When her daughter was little, Nina painted all the walls in her bedroom with magnetic paint (three coats), then topped them off with three more coats of chalkboard paint. Her room is now covered with her daughter's drawings and treasures she likes to display. It's an ever-changing gallery of an eleven-year-old girl named America, a girl who excels in all her classes at school and is way beyond her grade-level in reading.
Nina is a single mother inspired by the single mother of our mayor and his brother, the Castro brothers. She and America are planning a road trip out west this summer, hoping to see the national parks. Nina wants to show her daughter the country she's named for.
I can imagine America, though I've never met her, a voracious reader, in a room in which she draws on the walls. Her mother has collected all her art work and poems and stapled them in old Rolling Stones magazines, and America knows that's been her mother's way to save her childhood memories.
I met another parent today: a man whose name I don't know but whom I see at a local restaurant from time to time. When I asked him how his day was going, he was beaming. "I'm ecstatic!" he said. He then told me the story of how he's tried for years to get his two children back from their "crazy" mother and finally her mental illness has gotten so bad that he's getting them back, two children, ages 12 and 14, one who is autistic, the other mentally retarded.
Everyone has a story. Some days I'm too absorbed in figuring out what to do next on my to-do list to listen. But when I do, I'm always inspired. People love to share their good news and ideas and struggles, even with strangers. We all want to open our old magazines, so to speak, and show other people what we've valued enough to staple in them. When our patience has paid off, we want to share the good outcome. When we're in a quandary, we want to tell the story to illuminate the path to the next chapter.
I have spent much of January in stories: reading three novels and watching several good series on Netflix: Middlemarch, most recently; The Newsroom; House of Cards; Rectify. Today I will read to the end of Someone, by Alice McDermott, an excellent novel.
What inspired me to watch Middlemarch, and to start reading the super-long novel, was a program on NPR I heard on Thursday night: On Point with Tom Ashbrook.

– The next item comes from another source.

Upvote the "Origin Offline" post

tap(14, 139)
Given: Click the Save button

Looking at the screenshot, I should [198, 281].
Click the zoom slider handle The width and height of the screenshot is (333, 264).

Here's the link: http://onpoint.wbur.org/2014/01/30/middlemarch-george-eliot-rebecca-mead.
Rebecca Mead has read and re-read George Eliot's Victorian novel many times; she's written a book called My Life in Middlemarch. "It has knit itself into me," she says in the interview--wondering what her life would have been without the "lens" the novel has given her for looking at her own life. "A great book can be a companion," she says. "Reading a great novel can make us a bigger, broader people--because you get to be in someone else's head for a while."
George Eliot was a brilliant, notorious woman who chose to live against the grain of life in Victorian society. She was "an astoundingly bold person," a child of uneducated parents, fearless. In her books, according to this fascinating interview, George Eliot (who came after Jane Austin) gave readers entry into the inner lives of individuals in a way that no other writer before her had done so well. "She put the action inside"--inside the minds and marriages and morality structures of the people who lived in Middlemarch.

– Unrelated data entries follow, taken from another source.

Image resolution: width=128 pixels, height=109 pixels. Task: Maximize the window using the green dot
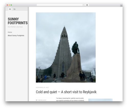(x=11, y=5)
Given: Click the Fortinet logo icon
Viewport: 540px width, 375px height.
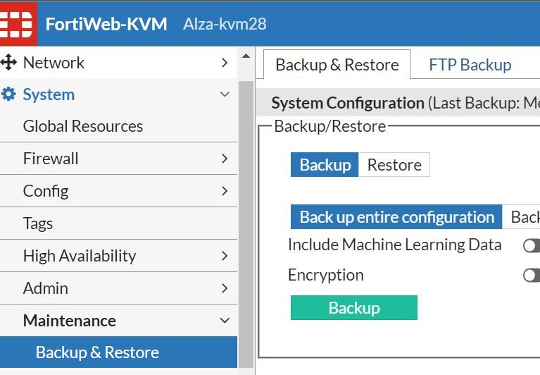Looking at the screenshot, I should point(15,23).
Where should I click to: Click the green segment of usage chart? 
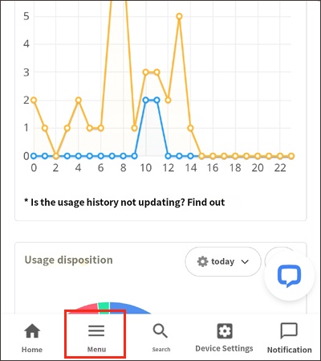pos(104,306)
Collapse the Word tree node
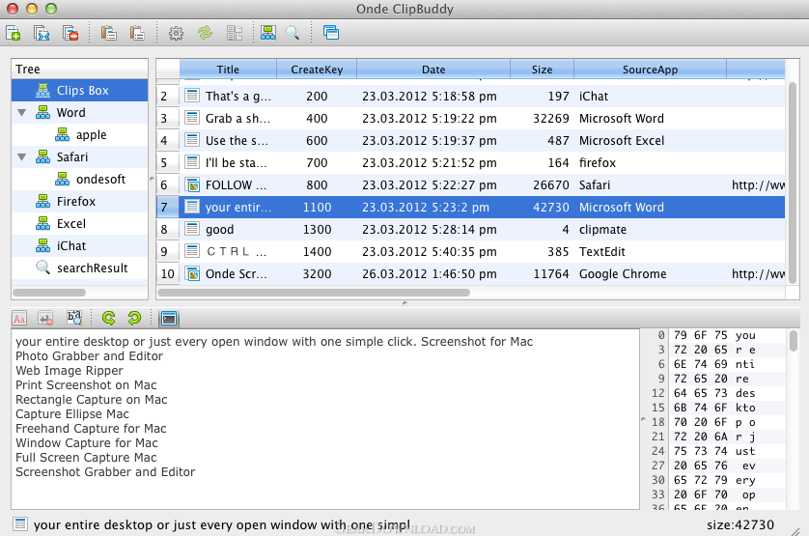This screenshot has height=536, width=809. pos(22,113)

We all know what it means to find companionship in books and to wish the book would go on and on. From great novels, we enter into the perspective of others. We feel their struggles, we extend our sympathies, we build empathy.
I cannot imagine a life without stories--the ones I read, the ones people share in writing groups, the ones I encounter in talking with strangers. Reading and listening to stories, we know we are not alone. Reading great literature, our lives are stretched, made bigger, seasoned.